Monday evening at dusk Nadia went out with Sax to get something to eat. South Fossa’s canyon floor was thick with mature trees, the giant sequoias standing over an understory of pines and junipers and, in the lower stretch of the canyon, aspens and canyon oaks. As they walked down the streamside park, Nadia and Sax were introduced by the Mangalavid people to group after group, most of them natives, all of them unfamiliar faces, but all very happy to meet them, it was clear. It was strange to see so many people obviously, visibly happy; in normal life, Nadia realized, one simply didn’t see it— smiles everywhere, strangers talking to each other . . . there was more than one way for things to go when a social order disappeared. Anarchy and chaos, definitely all too possible; but also communion  .

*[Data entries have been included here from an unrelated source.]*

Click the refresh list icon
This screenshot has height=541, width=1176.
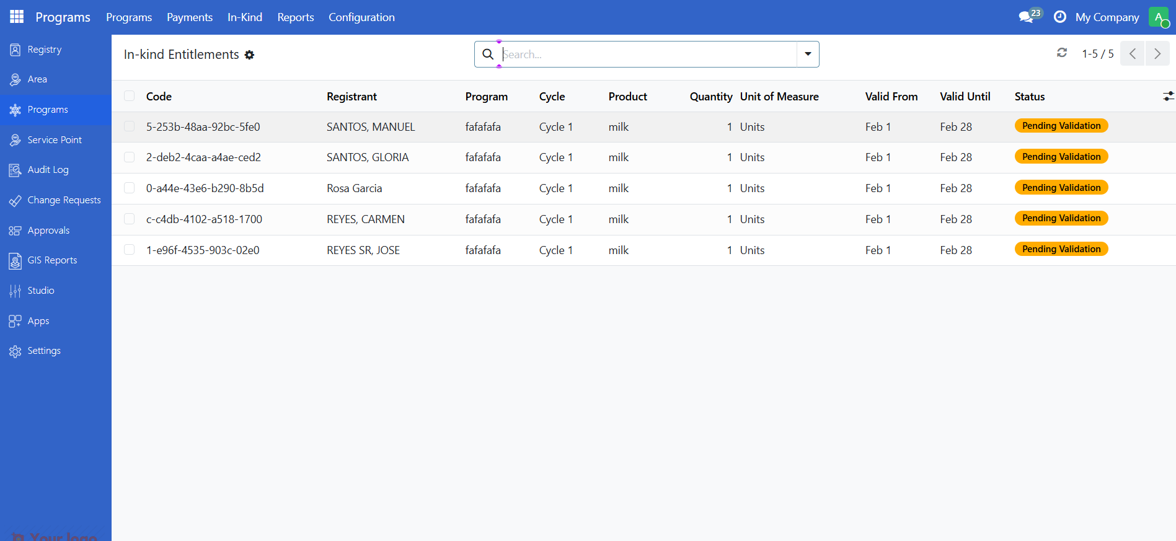point(1062,53)

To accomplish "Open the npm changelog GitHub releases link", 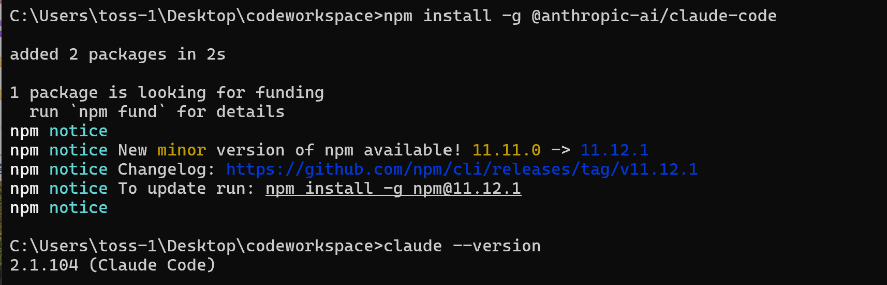I will pos(462,169).
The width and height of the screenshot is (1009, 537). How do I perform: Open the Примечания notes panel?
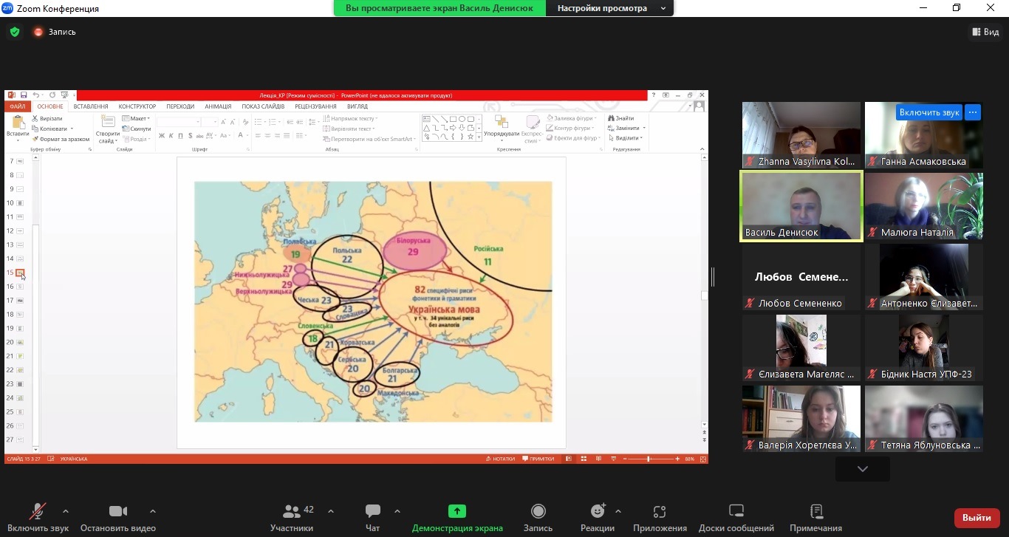click(815, 512)
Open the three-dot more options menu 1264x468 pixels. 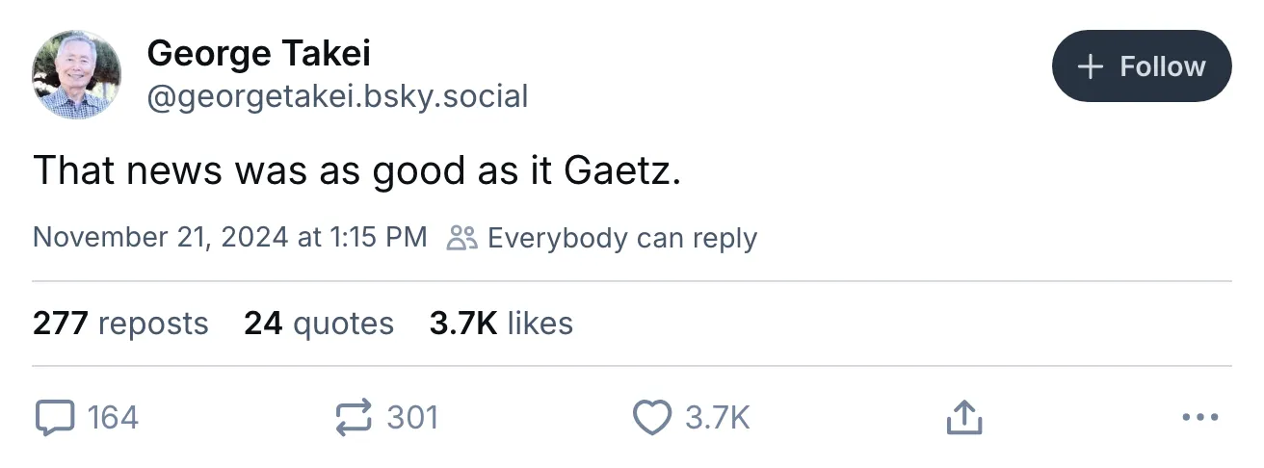(x=1199, y=418)
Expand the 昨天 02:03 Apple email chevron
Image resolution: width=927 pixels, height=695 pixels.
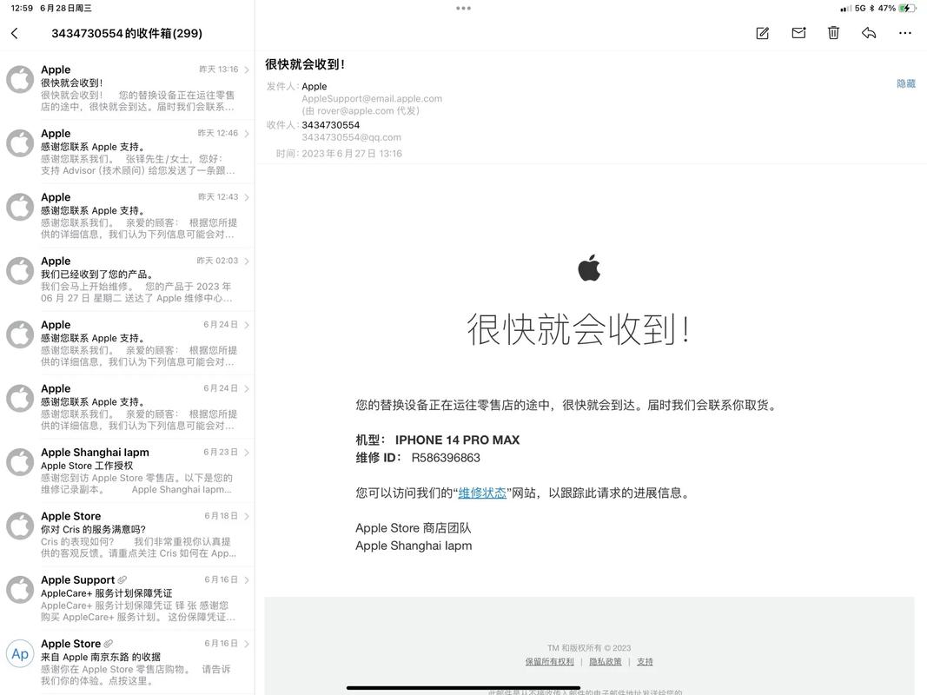[x=247, y=261]
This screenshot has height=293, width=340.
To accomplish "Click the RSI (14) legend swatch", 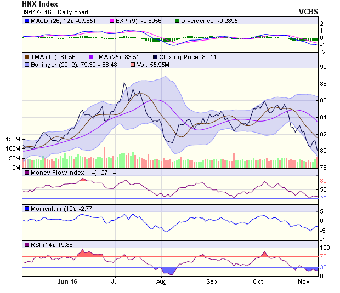I will (x=26, y=244).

They ate in an outdoor restaurant by the central stream, and then returned to the Mangalavid offices. Nadia got back in front of her screen, and went to work talking to as many organizing committees as she could reach. She felt like Frank in ‘61, working the phones in frantic overdrive; only now they were in communication with all of Mars, and she had the distinct impression that while she was not by any means in control, she at least had a good sense of what was going on. And that was gold, that was. The iron walnut in her stomach began to shift to something more like wood.

After a couple of hours, she began to fall asleep in the seconds between one call and the next; it was the middle of the night back in Underhill and Shalbatana, and she hadn’t slept much since the call from Sax about Antarctica. That meant four or five days without sleep— no, wait— she figured it out— three days. Though it already felt like two weeks.

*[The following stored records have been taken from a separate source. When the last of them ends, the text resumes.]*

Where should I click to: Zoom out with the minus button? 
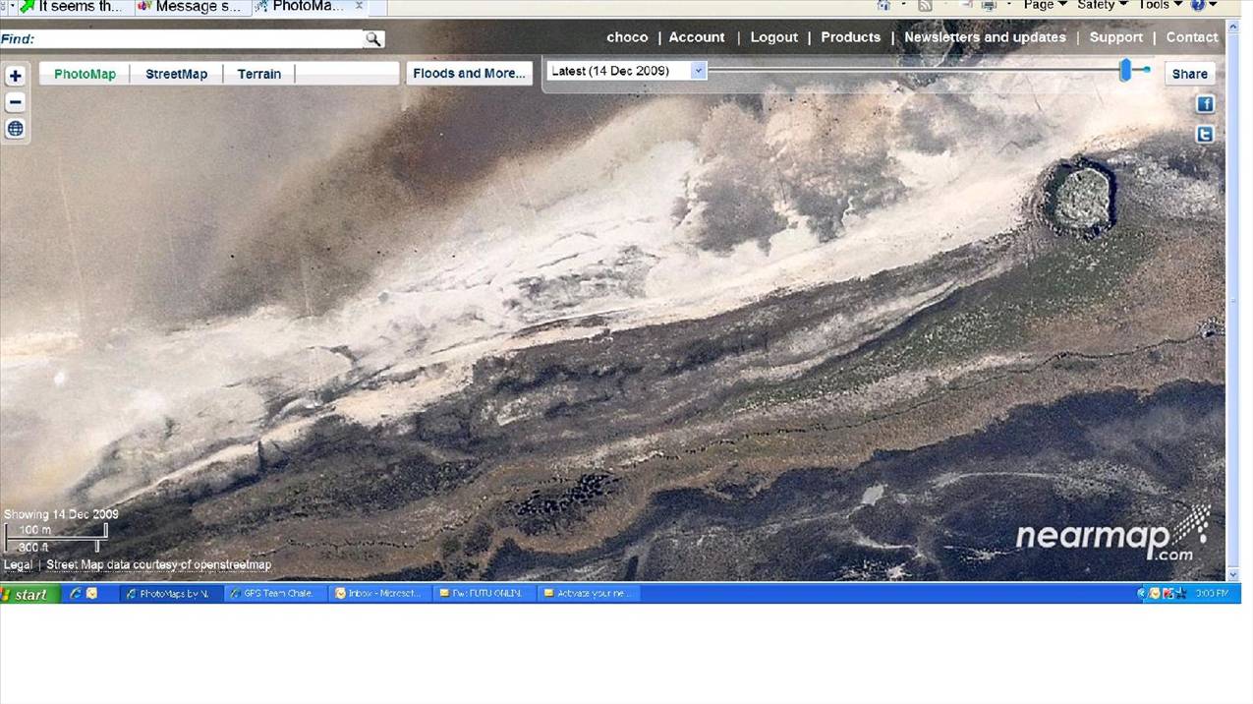[x=15, y=102]
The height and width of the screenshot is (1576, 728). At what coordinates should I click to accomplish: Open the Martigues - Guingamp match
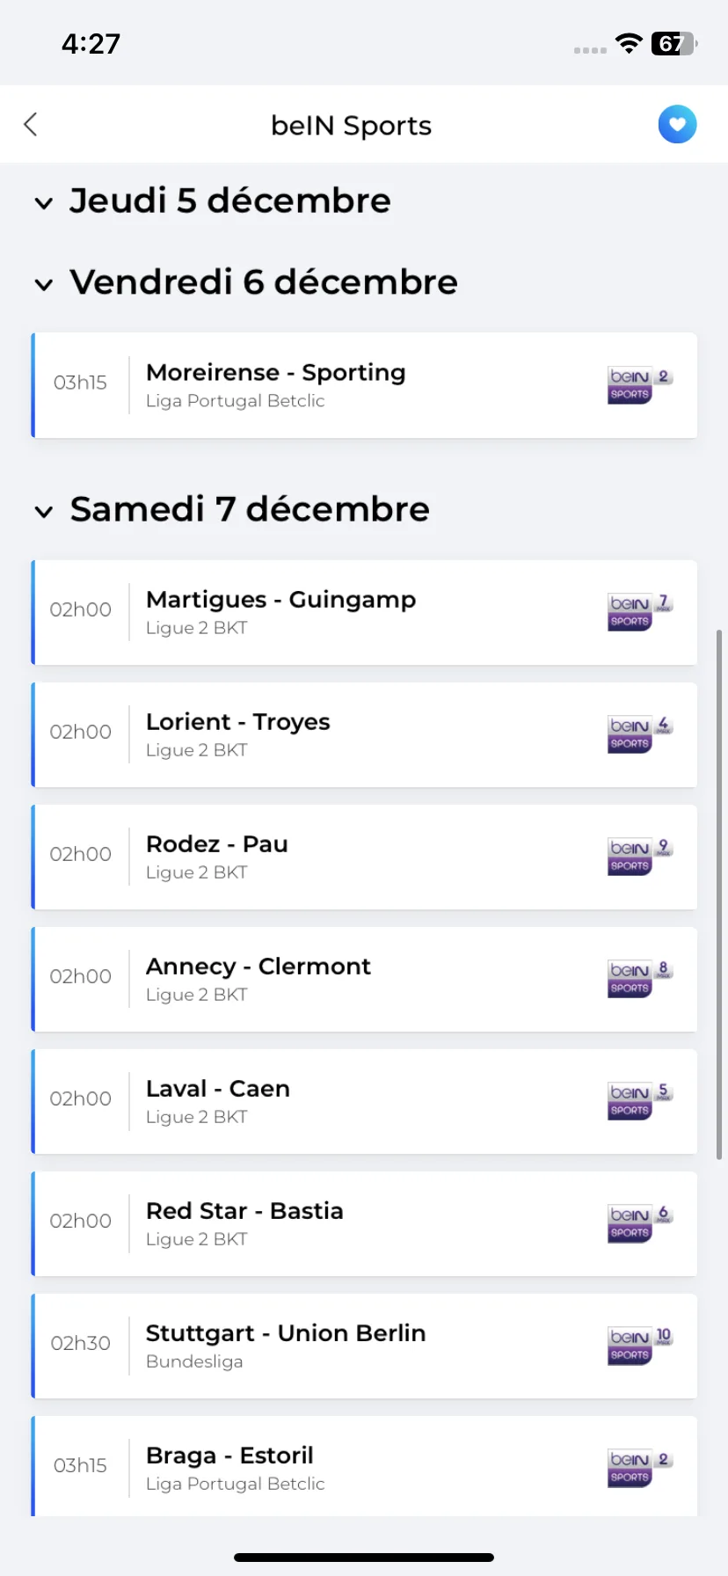click(364, 612)
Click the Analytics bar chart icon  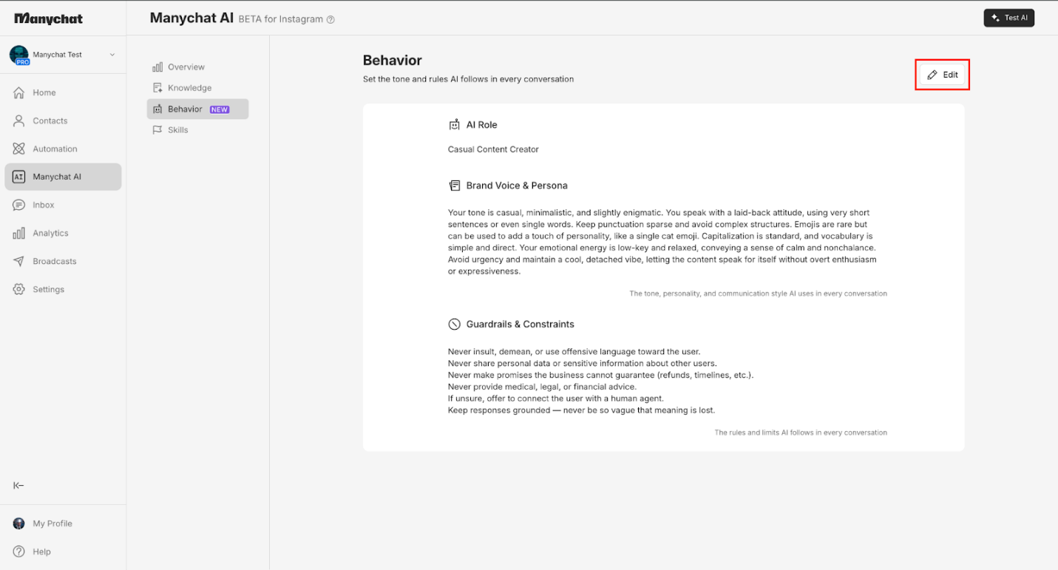click(19, 233)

She had just lain down on a couch when there was an outcry, and everyone ran into the hall, then out onto the stone-flagged plaza surrounding the Mangalavid offices. Nadia stumbled blearily after Sax, who grabbed her by the arm and helped her keep her balance.

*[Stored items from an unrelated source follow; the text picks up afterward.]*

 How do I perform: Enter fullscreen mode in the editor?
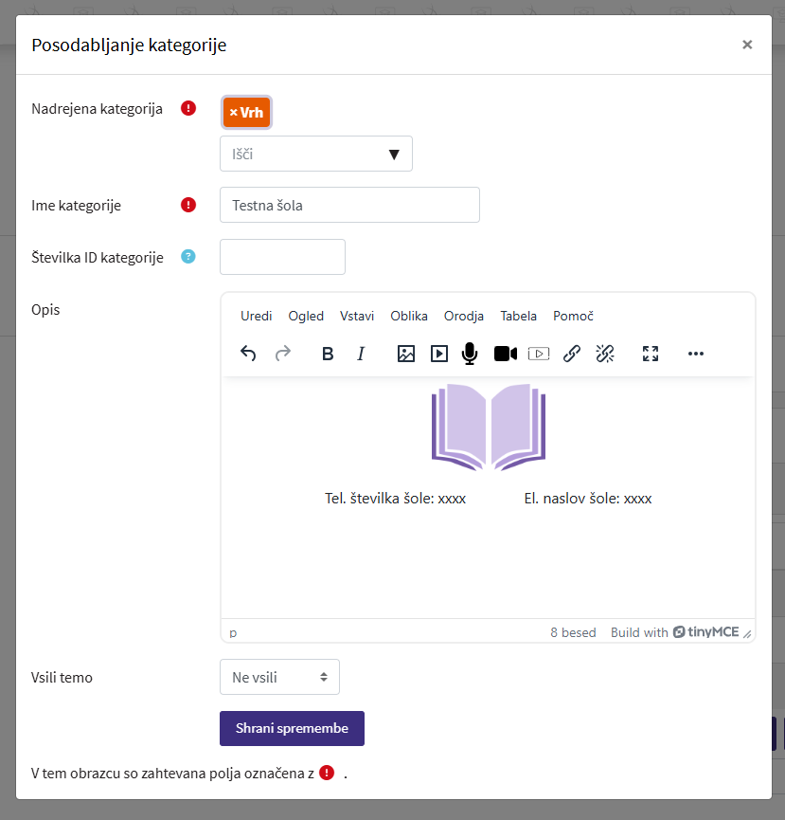click(x=651, y=354)
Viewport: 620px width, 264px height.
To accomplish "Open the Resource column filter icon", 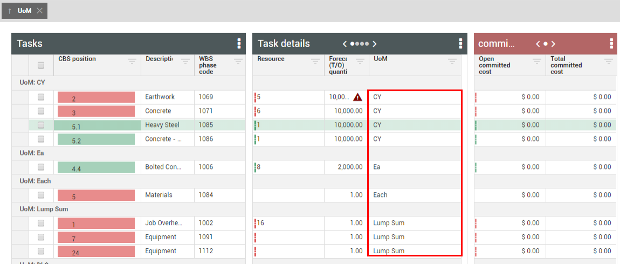I will click(x=315, y=61).
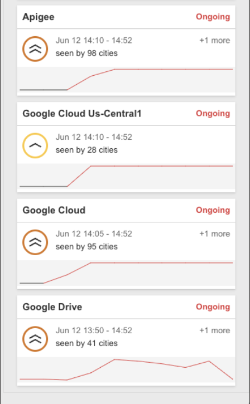This screenshot has width=250, height=404.
Task: Expand Apigee's '+1 more' incidents
Action: click(215, 41)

Apparently there was a hole in the roof tent. People pointed, but Nadia couldn’t make it out. “This is where we’re better off,” Sax said with a satisfied little purse of the mouth. “The pressure under the roof is only a hundred and fifty millibars higher than the pressure outside.”

“So roofs don’t pop like pricked balloons,” Nadia said, remembering with a shudder some of the domed craters of ‘61.

“And even though some outside air is getting in, it’s mostly oxygen and nitrogen. Still too much CO2, but not so much that we’re all poisoned instantly.”

“But if the hole were bigger,” Nadia said.

“True.”

She shook her head. “We need to secure the whole planet, to really be safe.”

“True.”

Nadia went back inside, yawning. She sat at her screen again, and began watching the four Mangalavid channels, switching among them rapidly. Most of the big cities were either openly for independence or in various kinds of stalemate, with security in control of the physical plants but nothing happening, and much of the population in the streets, waiting to see what would happen next. There were a number of company towns and camps that were still supporting their metanats, but in the case of Bradbury Point and Huo Hsing Vallis, neighboring towns up on the Great Escarpment, their parent metanats Amexx and Mahjari had been fighting each other on Earth. What effect that would have on these northern towns wasn’t clear, but Nadia was sure it did not help them to sort out their situation.

There were several important towns still in the grasp of Subarashii and Amexx, and these were serving as magnets for isolated metanat and UNTA security units. Burroughs was obviously chief among these, but it was true also of Cairo, Lasswitz, Sudbury, and Sheffield. In the south, the sanctuaries that had not been abandoned or destroyed by the expeditionary force were coming out of hiding, and Vishniac Bogdanov was building a surface tent over the old robot vehicle parking complex next to its mohole. So the south would no doubt return to its status as a resistance stronghold, for what that was worth; Nadia didn’t think it was worth much. And the northern polar cap was in such environmental disarray that it almost didn’t matter who held it— with most of its ice draining down into Vastitas, but the polar plateau covered by new snow every winter, it was the most inhospitable region on Mars, and there were almost no permanent settlements left up there.